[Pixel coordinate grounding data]
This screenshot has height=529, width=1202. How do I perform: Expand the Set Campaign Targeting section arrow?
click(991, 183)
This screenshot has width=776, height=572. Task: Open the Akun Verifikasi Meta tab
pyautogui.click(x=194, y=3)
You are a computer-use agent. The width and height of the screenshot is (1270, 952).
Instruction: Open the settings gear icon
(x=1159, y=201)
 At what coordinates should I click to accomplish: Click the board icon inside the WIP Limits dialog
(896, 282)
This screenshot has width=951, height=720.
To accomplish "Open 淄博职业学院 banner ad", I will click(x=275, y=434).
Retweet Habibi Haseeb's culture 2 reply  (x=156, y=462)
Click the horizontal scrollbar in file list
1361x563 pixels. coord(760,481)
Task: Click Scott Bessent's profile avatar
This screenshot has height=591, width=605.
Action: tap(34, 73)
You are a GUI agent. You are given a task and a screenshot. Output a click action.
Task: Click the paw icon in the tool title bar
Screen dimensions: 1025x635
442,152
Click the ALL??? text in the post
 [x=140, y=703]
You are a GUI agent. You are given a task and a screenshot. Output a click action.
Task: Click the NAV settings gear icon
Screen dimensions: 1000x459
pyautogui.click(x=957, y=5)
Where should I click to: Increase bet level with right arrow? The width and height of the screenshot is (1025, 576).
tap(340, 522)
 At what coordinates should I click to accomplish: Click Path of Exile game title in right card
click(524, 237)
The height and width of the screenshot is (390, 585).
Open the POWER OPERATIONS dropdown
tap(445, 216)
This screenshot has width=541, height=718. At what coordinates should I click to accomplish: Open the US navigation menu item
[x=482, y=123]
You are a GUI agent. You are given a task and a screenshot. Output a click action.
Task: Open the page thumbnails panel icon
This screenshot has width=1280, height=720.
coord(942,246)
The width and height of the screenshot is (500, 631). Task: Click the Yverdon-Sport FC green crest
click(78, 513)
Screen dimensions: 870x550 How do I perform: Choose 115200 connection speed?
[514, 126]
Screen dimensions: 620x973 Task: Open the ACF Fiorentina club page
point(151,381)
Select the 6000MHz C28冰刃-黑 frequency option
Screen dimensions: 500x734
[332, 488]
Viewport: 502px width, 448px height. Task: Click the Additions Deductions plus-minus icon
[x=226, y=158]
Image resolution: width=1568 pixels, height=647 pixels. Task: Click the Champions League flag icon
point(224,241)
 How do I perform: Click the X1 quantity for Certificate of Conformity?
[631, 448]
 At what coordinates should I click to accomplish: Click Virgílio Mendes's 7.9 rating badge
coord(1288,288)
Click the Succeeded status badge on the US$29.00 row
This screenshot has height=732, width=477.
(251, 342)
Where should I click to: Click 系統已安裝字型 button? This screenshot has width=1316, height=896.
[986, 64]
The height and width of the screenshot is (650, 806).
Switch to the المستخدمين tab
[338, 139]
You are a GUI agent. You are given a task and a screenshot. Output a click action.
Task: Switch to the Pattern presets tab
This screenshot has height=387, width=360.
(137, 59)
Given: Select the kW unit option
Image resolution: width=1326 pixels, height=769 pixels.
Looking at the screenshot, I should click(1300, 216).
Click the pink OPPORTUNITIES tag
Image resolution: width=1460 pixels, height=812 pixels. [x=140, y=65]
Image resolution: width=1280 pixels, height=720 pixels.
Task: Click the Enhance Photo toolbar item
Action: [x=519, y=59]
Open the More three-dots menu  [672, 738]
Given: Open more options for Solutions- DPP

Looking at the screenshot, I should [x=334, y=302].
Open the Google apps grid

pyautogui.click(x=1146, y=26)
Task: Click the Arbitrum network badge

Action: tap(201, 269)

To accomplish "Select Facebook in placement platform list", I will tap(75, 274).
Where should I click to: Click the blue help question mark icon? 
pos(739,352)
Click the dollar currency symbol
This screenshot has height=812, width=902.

EXERCISE GOAL:
Take the records above and return, word for word, only the lines that fall from the line with "Click the pink OPPORTUNITIES tag" to the line with "Open the More", both of them included.

RESPONSE BOX:
Click the pink OPPORTUNITIES tag
Image resolution: width=1460 pixels, height=812 pixels. [x=140, y=65]
Image resolution: width=1280 pixels, height=720 pixels.
Task: Click the Enhance Photo toolbar item
Action: [x=519, y=59]
Open the More three-dots menu  [672, 738]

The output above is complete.